__TASK OBJECTIVE__. Return all the lines below exactly. Any picture among them is omitted.

(Collected data entries)

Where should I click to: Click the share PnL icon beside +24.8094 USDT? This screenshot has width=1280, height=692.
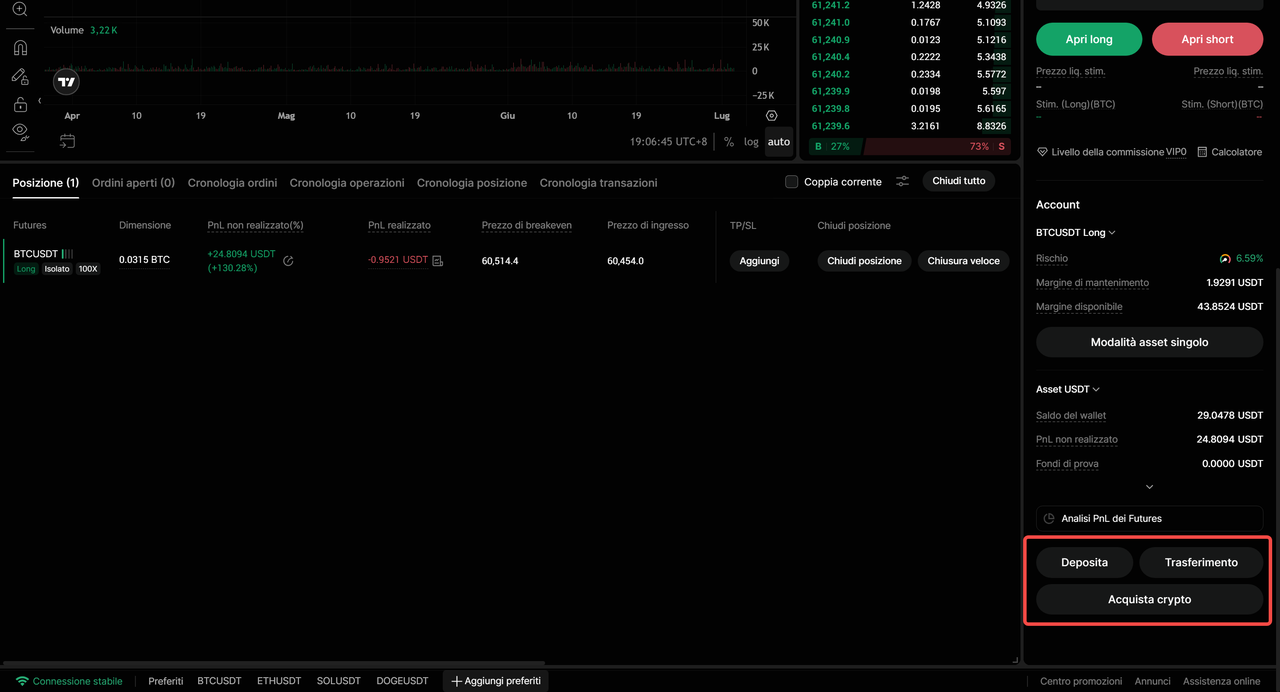point(288,261)
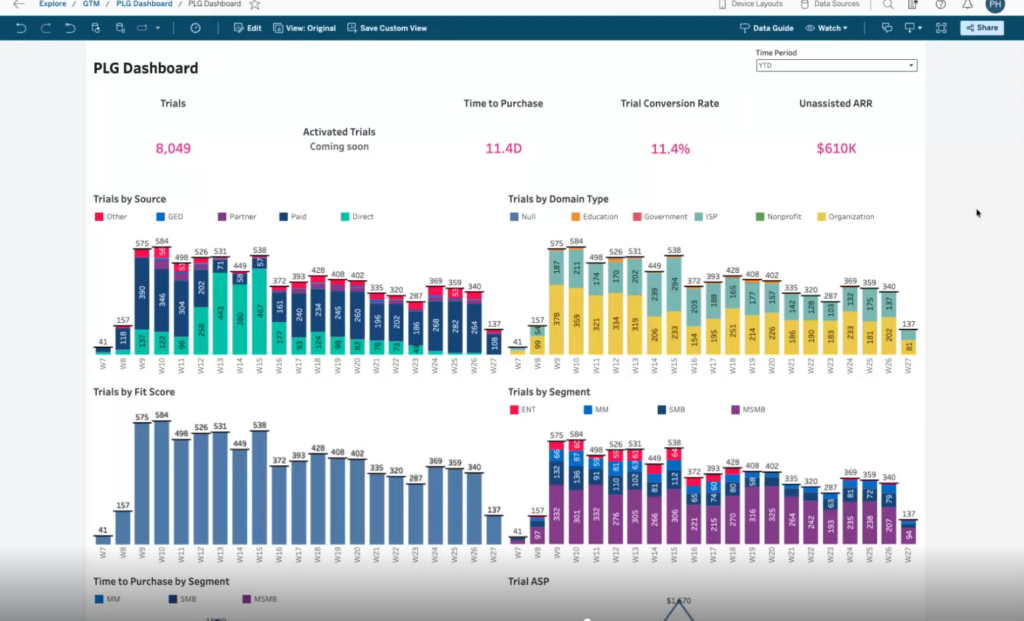Click the Undo arrow in the toolbar
1024x621 pixels.
21,28
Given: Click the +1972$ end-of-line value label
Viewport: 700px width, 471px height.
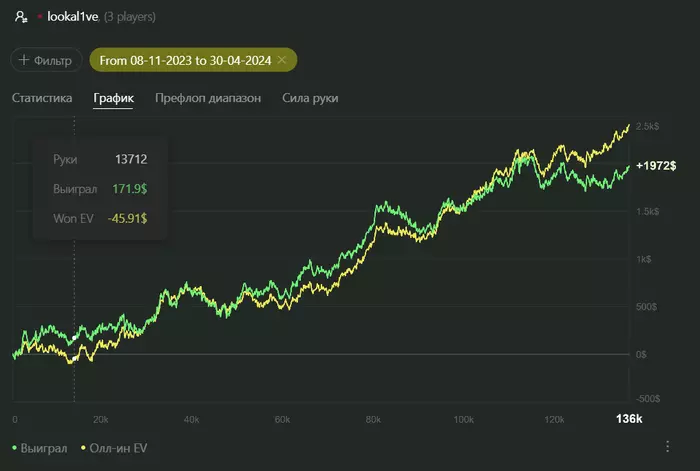Looking at the screenshot, I should point(656,165).
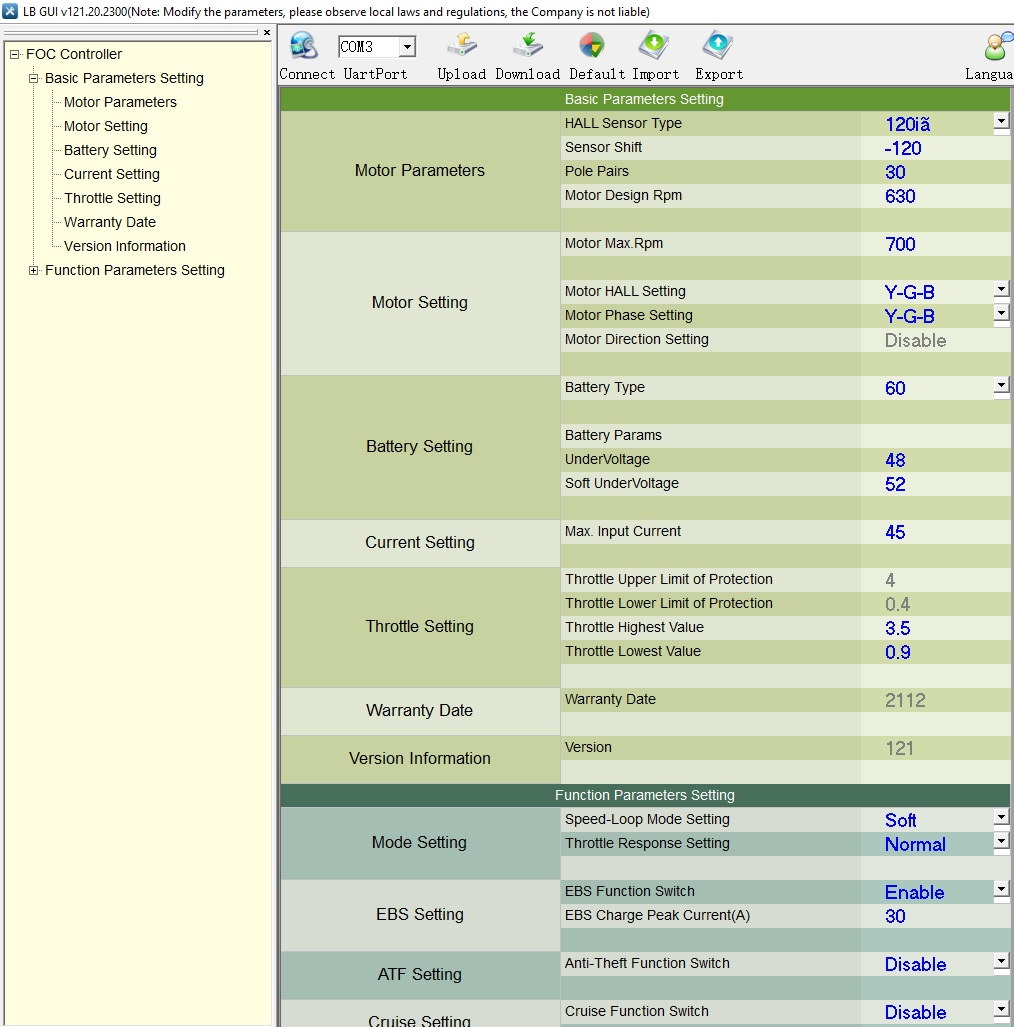
Task: Click the Import icon
Action: coord(655,47)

__ANSWER SPACE__.
Where should I click to: Click the share PnL icon beside +24.8094 USDT? This screenshot has width=1280, height=692.
point(288,261)
Click the Undo arrow in the toolbar
1024x621 pixels.
21,28
Given: Click the +1972$ end-of-line value label
Viewport: 700px width, 471px height.
Looking at the screenshot, I should point(656,165).
Task: Click the Import icon
Action: coord(655,47)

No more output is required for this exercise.